▸ **WHAT THE EXERCISE ASKS**: Could you find every line in the records below that contains the word "screenshot" and copy it?

Records from a dataset
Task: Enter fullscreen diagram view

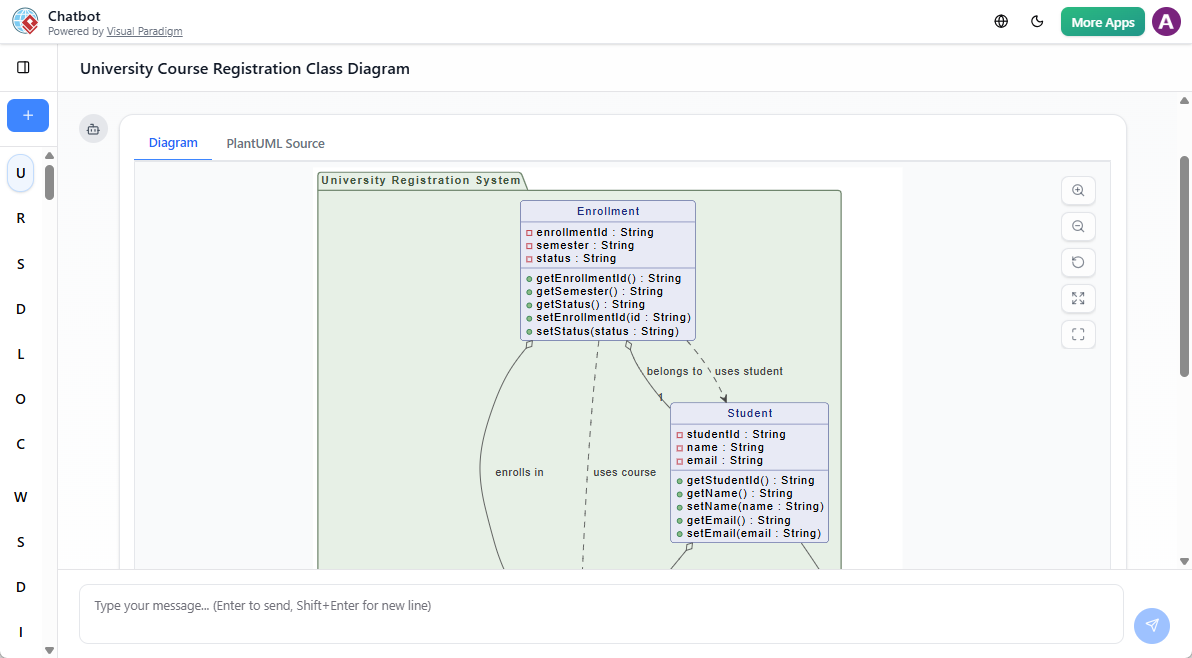Action: coord(1078,334)
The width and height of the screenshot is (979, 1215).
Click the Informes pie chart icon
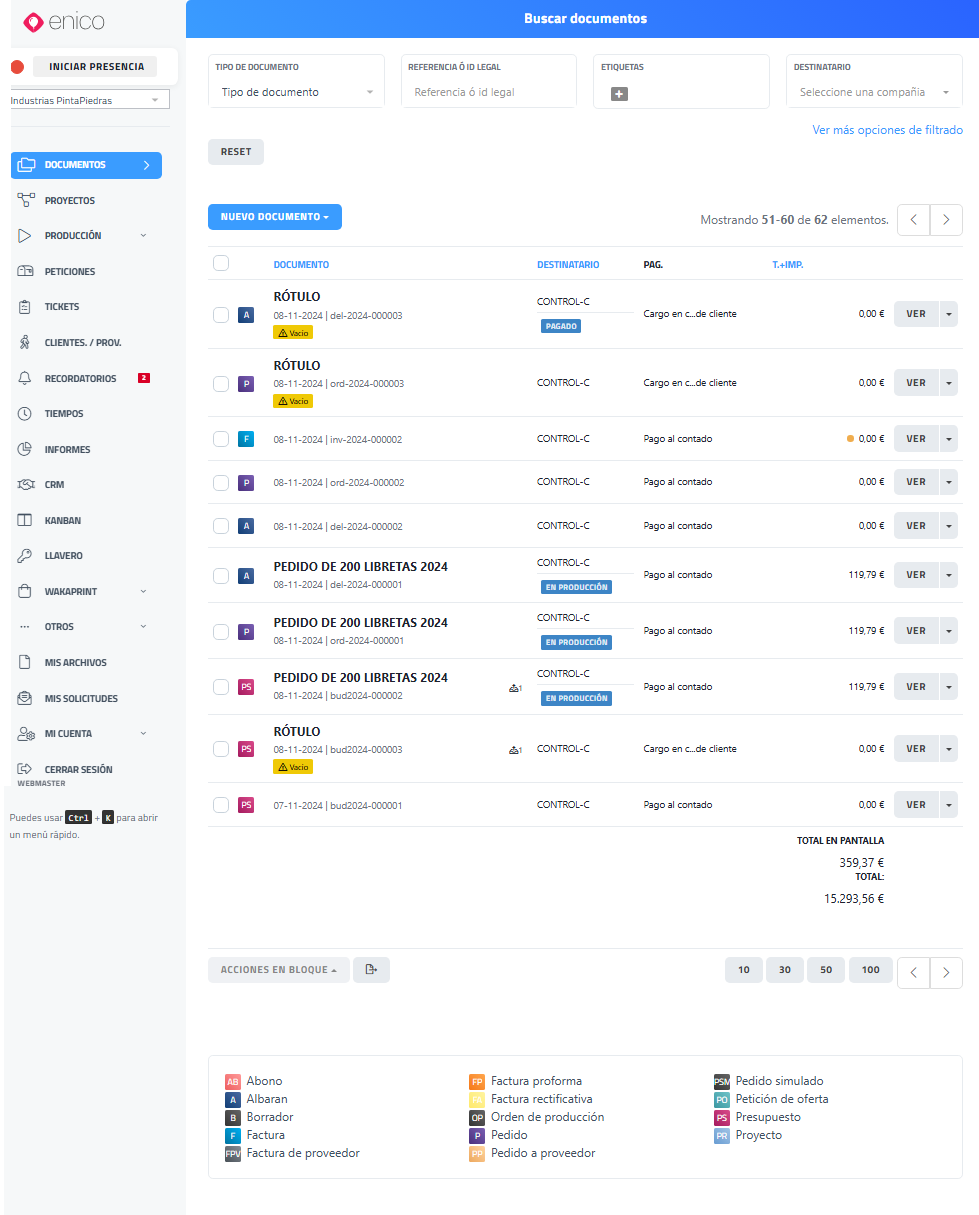pos(26,449)
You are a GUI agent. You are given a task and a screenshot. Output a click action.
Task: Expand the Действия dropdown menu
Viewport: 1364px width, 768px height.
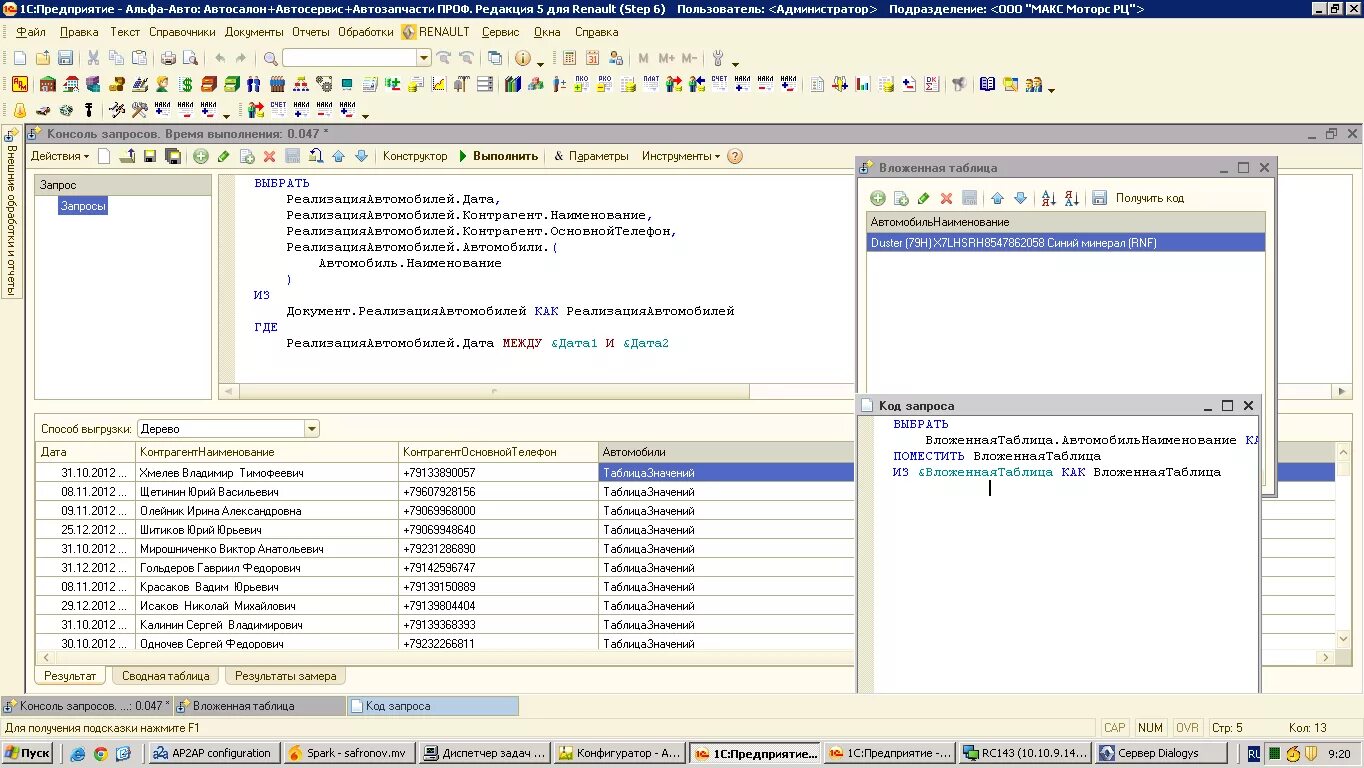point(59,156)
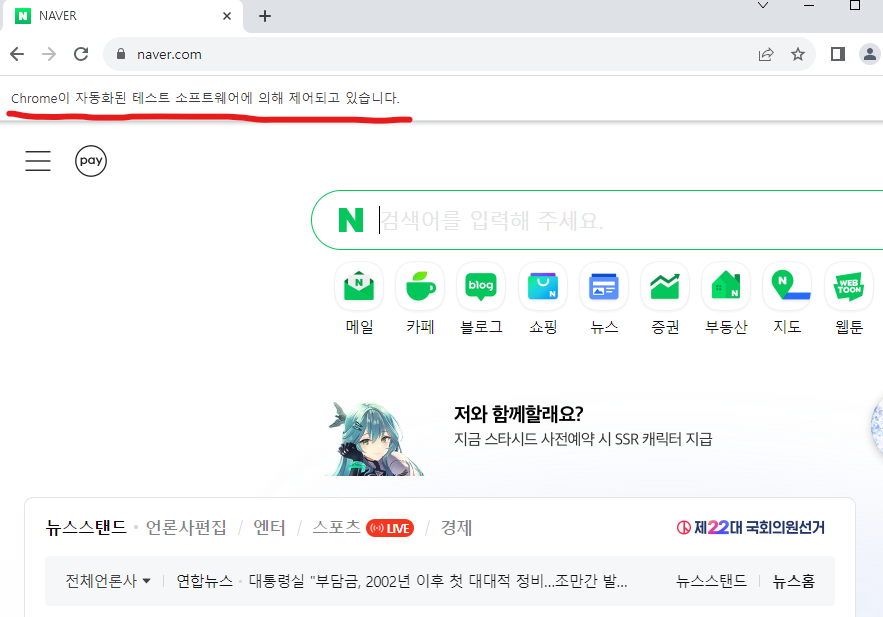Open the hamburger menu on the left
The image size is (883, 617).
(x=38, y=161)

▸ **RESPONSE AREA**:
The width and height of the screenshot is (979, 1215).
You are a GUI agent. You are given a task and a screenshot. Output a click action.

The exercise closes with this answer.